------ Extracted material
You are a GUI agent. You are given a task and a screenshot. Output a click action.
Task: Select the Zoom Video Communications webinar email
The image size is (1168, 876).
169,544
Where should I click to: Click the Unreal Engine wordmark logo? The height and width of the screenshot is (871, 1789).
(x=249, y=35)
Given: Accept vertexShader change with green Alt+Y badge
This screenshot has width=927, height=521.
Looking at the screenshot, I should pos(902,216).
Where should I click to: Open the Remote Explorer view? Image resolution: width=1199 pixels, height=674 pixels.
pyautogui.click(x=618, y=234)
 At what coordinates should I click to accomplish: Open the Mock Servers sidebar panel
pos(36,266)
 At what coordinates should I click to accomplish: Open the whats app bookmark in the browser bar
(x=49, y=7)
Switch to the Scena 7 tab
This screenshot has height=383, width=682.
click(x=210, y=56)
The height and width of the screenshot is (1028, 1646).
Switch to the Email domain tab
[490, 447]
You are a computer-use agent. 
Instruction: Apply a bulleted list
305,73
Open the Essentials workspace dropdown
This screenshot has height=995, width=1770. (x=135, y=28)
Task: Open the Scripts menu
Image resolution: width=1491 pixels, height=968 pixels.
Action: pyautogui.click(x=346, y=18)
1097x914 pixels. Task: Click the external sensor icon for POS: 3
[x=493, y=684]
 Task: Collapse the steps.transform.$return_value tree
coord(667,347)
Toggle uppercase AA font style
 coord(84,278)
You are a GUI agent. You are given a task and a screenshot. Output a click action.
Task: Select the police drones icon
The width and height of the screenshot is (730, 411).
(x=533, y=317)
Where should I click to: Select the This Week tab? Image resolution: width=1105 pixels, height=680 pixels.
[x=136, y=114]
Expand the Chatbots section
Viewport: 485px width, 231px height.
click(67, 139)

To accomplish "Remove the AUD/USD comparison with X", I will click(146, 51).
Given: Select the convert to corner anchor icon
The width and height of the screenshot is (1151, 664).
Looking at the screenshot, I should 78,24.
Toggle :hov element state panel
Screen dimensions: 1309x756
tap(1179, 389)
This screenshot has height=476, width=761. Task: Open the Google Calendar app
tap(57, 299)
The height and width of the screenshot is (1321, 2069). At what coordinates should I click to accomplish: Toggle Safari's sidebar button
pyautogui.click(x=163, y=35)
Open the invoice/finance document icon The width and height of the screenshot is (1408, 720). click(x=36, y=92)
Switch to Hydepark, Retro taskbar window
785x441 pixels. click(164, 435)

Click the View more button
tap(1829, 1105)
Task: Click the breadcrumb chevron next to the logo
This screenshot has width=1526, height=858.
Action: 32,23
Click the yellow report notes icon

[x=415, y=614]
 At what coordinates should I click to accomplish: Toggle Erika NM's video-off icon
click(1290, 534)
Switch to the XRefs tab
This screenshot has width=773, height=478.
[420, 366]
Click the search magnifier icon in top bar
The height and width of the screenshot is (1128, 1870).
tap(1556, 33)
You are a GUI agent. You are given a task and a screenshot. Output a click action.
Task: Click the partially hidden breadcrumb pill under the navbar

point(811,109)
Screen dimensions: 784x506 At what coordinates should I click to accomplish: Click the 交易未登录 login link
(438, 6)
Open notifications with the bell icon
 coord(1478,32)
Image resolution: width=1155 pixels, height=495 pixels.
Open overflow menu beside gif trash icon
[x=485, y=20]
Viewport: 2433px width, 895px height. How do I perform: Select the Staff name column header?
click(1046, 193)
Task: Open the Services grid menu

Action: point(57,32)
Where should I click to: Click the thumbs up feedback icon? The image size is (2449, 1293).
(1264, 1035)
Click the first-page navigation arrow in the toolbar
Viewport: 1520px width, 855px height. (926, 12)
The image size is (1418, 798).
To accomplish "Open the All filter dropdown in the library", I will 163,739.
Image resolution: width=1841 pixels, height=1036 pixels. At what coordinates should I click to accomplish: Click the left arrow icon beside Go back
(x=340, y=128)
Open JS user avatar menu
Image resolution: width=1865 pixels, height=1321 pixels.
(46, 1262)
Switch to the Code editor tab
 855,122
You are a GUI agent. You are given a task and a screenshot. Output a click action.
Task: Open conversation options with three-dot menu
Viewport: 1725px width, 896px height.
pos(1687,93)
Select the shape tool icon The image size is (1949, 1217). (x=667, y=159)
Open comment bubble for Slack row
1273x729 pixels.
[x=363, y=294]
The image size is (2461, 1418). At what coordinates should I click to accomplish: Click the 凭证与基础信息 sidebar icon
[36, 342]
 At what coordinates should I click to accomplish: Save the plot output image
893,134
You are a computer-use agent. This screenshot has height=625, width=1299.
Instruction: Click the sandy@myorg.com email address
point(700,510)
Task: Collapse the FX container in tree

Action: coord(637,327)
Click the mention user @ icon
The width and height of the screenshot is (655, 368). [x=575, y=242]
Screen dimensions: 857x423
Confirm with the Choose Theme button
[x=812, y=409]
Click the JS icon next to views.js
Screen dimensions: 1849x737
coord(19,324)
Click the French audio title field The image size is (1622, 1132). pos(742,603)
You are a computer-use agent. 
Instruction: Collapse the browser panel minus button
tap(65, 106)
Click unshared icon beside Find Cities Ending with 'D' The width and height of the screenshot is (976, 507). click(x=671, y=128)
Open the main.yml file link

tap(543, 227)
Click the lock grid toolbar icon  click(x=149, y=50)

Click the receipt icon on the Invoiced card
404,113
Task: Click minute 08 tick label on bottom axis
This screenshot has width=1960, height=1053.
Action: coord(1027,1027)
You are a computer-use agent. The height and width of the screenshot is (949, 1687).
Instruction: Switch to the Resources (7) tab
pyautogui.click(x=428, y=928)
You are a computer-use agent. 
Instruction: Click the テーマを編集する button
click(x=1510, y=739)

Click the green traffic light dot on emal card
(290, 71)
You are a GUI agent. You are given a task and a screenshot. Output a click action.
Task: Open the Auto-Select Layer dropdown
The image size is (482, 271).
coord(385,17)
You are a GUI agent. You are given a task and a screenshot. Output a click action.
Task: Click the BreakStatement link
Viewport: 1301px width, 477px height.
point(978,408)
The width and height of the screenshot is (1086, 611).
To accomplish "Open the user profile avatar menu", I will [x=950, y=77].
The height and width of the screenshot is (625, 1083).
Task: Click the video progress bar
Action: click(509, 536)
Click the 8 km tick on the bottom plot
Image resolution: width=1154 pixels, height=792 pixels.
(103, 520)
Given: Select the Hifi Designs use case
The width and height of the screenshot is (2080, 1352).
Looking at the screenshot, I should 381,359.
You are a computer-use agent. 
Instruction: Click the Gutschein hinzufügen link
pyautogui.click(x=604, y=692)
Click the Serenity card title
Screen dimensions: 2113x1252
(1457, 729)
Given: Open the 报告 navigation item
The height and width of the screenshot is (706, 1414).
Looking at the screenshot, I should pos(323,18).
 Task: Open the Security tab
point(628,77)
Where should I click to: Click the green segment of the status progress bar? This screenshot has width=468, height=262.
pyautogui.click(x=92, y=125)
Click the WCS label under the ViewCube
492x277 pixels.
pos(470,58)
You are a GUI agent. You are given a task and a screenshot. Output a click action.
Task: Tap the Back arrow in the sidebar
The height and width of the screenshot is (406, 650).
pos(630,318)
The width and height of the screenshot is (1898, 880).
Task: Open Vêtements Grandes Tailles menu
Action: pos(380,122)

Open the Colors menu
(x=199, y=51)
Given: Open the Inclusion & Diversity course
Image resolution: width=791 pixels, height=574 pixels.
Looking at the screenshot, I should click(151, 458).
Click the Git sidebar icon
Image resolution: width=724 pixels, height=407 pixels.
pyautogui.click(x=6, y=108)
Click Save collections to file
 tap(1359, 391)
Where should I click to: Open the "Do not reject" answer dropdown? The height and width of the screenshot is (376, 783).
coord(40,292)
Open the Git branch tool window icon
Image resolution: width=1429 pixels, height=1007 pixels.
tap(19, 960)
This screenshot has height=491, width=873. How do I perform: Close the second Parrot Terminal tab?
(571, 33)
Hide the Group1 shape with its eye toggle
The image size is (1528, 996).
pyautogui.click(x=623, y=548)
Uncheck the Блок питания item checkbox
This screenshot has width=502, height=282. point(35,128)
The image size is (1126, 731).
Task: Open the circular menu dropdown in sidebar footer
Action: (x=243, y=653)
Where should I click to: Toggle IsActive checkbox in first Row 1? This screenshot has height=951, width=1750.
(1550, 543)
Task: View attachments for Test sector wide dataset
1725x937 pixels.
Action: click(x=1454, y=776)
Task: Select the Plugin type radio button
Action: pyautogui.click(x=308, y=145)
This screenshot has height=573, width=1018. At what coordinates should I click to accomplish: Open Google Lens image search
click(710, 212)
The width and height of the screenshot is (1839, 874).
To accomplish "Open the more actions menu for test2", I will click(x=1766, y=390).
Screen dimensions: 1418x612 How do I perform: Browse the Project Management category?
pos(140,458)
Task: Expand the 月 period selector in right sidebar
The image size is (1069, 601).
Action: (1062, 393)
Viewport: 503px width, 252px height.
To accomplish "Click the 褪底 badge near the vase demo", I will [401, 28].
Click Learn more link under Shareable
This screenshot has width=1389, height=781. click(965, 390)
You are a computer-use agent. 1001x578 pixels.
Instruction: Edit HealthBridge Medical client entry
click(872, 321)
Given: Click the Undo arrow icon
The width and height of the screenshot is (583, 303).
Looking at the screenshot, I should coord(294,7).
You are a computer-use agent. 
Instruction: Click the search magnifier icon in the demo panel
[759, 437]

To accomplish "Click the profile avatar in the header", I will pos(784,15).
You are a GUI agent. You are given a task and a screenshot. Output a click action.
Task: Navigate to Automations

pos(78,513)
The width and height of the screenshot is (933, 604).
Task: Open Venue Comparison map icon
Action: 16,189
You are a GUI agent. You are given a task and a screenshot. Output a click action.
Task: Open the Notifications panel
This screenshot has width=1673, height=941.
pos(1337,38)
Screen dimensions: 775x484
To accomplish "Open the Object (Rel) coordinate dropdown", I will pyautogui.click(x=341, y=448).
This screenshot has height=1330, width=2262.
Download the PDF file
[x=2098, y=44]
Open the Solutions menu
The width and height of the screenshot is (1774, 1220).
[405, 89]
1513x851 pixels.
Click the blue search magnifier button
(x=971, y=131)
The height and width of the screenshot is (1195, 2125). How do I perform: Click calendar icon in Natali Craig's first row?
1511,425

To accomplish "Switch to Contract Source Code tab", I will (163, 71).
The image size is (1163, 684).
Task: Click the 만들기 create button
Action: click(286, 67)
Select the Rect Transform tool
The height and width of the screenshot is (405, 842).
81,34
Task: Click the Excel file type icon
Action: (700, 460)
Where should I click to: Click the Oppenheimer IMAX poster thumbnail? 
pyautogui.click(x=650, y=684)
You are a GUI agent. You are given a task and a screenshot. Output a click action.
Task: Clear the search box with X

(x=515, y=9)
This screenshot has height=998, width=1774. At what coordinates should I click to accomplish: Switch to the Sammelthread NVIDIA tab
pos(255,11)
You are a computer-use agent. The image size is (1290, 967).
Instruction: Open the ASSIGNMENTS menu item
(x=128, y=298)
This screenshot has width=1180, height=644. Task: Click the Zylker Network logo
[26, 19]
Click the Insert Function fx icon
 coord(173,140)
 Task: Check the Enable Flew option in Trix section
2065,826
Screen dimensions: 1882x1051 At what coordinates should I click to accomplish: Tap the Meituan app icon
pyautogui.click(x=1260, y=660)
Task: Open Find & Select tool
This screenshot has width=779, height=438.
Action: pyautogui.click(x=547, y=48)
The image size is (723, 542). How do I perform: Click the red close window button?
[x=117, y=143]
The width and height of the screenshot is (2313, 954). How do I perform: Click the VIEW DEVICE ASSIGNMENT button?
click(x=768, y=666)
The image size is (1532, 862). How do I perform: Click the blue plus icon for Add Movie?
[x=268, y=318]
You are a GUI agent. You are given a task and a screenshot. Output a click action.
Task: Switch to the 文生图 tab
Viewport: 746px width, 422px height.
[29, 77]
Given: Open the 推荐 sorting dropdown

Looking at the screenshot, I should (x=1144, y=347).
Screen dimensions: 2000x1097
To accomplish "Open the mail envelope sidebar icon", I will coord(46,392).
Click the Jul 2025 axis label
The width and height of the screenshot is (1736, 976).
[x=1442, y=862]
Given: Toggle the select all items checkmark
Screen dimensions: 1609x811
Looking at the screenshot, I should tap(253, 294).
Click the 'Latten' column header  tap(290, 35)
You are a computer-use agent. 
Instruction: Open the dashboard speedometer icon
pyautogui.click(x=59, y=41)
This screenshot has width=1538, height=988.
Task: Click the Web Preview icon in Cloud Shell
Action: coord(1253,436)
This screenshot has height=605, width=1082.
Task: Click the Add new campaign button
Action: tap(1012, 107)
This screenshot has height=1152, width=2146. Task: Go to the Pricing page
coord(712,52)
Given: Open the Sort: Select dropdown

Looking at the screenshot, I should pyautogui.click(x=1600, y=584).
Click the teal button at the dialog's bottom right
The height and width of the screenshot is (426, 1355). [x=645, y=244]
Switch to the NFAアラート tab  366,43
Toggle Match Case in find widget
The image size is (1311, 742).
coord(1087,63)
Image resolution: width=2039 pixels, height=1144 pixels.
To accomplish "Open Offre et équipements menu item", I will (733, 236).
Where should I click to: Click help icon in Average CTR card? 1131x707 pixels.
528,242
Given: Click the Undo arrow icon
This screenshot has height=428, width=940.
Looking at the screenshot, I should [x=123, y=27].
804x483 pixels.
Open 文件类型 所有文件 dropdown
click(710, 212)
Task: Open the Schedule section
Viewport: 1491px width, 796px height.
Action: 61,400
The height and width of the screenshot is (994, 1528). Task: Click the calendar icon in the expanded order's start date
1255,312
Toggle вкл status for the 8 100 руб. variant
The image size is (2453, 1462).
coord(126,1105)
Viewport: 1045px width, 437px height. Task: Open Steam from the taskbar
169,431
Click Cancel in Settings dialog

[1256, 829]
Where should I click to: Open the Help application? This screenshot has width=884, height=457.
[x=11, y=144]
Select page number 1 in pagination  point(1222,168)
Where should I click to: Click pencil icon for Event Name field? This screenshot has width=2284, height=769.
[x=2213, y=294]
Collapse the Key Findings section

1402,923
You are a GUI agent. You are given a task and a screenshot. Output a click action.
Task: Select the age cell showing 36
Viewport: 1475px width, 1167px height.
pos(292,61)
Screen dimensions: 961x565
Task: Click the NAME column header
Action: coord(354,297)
------------
What you will do » Please determine how many lines in the entries contain the word "shape" and reply with that figure alone.

Solution to this exercise » 2